La llegada del cristianismo al continente americano fue un hecho político, o si se quiere, consecuencia de un hecho político, ocurrido hace más de 500 años. Descubrimiento o cubrimiento, evangelización o conquista, salvación o exterminio, encuentro o choque, son criterios dicotómicos que se han utilizado innumerables veces para analizar lo sucedido.
El cristianismo llegó a estas tierras junto a un proceso violento de dominio militar y político que impuso el catolicismo a todos sus habitantes y sus descendientes.
Luego de cinco siglos de monopolio católico y convivencia política con las instancias de poder, ahora en toda América Latina surgen movimientos religiosos que hacen el camino inverso y quieren establecer sus modelos políticos a través de la conquista religiosa de sus habitantes. Estos nietos de protestantes europeos, hijos de los ‘evangelicales’ y pentecostales norteamericanos; estos exmarginados sociales y religiosos, invisibles en las encuestas de opinión, ahora llegan a la mayoría de edad y se alzan con banderas políticas en todo el continente, partiendo de sus convicciones religiosas; pero esta vez empoderados por la fuerza de los votos, debido al número creciente de sus miembros.
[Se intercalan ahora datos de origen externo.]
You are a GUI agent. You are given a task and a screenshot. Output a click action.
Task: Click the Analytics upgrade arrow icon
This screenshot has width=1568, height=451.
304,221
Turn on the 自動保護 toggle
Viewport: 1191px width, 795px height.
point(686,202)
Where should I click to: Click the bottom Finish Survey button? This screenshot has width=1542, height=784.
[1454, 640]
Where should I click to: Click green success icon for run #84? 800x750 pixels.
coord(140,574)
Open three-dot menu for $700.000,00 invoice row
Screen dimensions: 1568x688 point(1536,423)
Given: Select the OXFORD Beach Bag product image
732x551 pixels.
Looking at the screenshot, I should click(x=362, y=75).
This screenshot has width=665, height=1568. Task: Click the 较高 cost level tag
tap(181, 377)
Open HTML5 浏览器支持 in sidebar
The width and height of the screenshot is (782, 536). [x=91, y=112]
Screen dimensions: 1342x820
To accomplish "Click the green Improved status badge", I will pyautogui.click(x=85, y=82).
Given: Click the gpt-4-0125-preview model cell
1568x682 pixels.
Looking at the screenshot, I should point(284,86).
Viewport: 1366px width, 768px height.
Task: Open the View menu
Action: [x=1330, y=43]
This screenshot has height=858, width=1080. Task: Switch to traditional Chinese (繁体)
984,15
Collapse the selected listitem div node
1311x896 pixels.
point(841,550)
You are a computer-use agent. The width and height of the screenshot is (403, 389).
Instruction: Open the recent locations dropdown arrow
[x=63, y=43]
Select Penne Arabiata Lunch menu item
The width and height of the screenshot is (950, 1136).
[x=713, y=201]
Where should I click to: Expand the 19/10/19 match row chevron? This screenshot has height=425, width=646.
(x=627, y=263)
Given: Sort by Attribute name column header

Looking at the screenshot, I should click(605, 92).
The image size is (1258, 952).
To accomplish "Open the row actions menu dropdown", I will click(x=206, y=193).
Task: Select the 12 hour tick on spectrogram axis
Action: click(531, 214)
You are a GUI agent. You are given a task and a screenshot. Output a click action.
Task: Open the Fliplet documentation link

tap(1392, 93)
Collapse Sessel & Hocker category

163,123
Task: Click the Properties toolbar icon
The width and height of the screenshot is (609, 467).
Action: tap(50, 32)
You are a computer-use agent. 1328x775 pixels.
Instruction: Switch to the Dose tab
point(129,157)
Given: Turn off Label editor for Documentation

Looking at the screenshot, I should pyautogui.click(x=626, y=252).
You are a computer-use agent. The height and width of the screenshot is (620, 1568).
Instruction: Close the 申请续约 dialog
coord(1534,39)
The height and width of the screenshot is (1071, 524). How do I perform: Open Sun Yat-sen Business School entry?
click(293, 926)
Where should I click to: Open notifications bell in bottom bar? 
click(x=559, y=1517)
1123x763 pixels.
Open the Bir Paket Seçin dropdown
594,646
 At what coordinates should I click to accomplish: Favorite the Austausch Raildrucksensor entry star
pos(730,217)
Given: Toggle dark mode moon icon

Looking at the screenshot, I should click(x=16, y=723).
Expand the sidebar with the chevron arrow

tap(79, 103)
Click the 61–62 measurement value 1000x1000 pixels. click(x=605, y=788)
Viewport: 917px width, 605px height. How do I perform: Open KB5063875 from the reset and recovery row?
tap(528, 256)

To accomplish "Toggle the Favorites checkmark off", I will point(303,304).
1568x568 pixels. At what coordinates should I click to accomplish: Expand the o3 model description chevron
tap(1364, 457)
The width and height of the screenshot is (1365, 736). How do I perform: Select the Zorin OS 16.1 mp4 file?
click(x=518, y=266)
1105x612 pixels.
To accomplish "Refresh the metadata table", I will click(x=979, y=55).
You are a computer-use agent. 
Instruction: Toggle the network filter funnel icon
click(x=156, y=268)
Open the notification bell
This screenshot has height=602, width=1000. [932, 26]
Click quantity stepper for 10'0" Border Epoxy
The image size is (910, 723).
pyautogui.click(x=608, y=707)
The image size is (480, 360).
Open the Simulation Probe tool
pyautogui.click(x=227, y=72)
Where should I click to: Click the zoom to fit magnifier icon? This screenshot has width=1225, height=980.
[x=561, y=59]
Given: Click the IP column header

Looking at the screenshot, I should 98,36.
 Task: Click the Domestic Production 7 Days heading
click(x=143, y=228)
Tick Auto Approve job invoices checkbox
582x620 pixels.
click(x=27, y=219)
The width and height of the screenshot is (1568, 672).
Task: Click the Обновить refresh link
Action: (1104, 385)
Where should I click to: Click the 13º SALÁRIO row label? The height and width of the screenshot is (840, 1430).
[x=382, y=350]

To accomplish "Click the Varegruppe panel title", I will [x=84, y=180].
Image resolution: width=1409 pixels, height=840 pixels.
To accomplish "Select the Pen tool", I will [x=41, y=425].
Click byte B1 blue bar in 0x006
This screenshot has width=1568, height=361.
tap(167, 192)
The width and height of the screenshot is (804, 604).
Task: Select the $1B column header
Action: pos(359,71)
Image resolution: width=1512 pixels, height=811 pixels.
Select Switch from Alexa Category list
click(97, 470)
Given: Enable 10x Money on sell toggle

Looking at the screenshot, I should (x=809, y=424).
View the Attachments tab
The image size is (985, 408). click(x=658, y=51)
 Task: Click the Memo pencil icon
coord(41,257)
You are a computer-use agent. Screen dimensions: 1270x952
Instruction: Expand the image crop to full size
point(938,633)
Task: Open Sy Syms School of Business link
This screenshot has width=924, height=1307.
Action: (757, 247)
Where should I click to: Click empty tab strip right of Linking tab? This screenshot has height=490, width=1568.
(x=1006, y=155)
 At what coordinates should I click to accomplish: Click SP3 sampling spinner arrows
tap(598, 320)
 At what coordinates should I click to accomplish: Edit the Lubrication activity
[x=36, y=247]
Por eso, algunos líderes evangélicos pretenden extender su militancia religiosa al fuero público y convertir ese bien ganado ‘capital religioso’ en un rentable ‘capital político’. De esta manera, han surgido partidos confesionales que buscan ser los ‘brazos seculares’ de sus iglesias —con la intención de equipararse o, simplemente, reemplazar a la Iglesia Católica—. Sin embargo, la historia política de los evangélicos en América Latina es mucho más compleja, y no se limita a esos intentos de mesianismos políticos con visiones ‘reconstruccionistas’.